• [Work request]
Without omitting anything, write out the listing below precisely.

• [Material for this exercise]
*** Begin section ***
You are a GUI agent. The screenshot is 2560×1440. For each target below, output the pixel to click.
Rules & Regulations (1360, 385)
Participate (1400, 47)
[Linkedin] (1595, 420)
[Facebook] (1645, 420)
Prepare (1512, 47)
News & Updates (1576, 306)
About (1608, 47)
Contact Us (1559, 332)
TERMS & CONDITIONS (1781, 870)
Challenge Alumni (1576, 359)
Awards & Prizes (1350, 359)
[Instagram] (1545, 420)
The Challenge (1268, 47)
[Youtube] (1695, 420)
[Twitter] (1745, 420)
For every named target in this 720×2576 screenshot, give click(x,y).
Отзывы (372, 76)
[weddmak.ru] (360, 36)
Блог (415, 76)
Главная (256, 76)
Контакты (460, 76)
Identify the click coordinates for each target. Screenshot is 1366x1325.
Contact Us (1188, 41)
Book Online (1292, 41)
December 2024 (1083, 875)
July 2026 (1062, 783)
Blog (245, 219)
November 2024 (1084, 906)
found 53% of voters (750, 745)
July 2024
*** End section ***
• [Written response]
You are a GUI agent. The screenshot is 2560×1440. For each target below, output the pixel to click.
Rules & Regulations (1360, 385)
Participate (1400, 47)
[Linkedin] (1595, 420)
[Facebook] (1645, 420)
Prepare (1512, 47)
News & Updates (1576, 306)
About (1608, 47)
Contact Us (1559, 332)
TERMS & CONDITIONS (1781, 870)
Challenge Alumni (1576, 359)
Awards & Prizes (1350, 359)
[Instagram] (1545, 420)
The Challenge (1268, 47)
[Youtube] (1695, 420)
[Twitter] (1745, 420)
For every named target in this 720×2576 screenshot, give click(x,y).
Отзывы (372, 76)
[weddmak.ru] (360, 36)
Блог (415, 76)
Главная (256, 76)
Контакты (460, 76)
Identify the click coordinates for each target. Screenshot is 1366x1325.
Contact Us (1188, 41)
Book Online (1292, 41)
December 2024 (1083, 875)
July 2026 (1062, 783)
Blog (245, 219)
November 2024 (1084, 906)
found 53% of voters (750, 745)
July 2024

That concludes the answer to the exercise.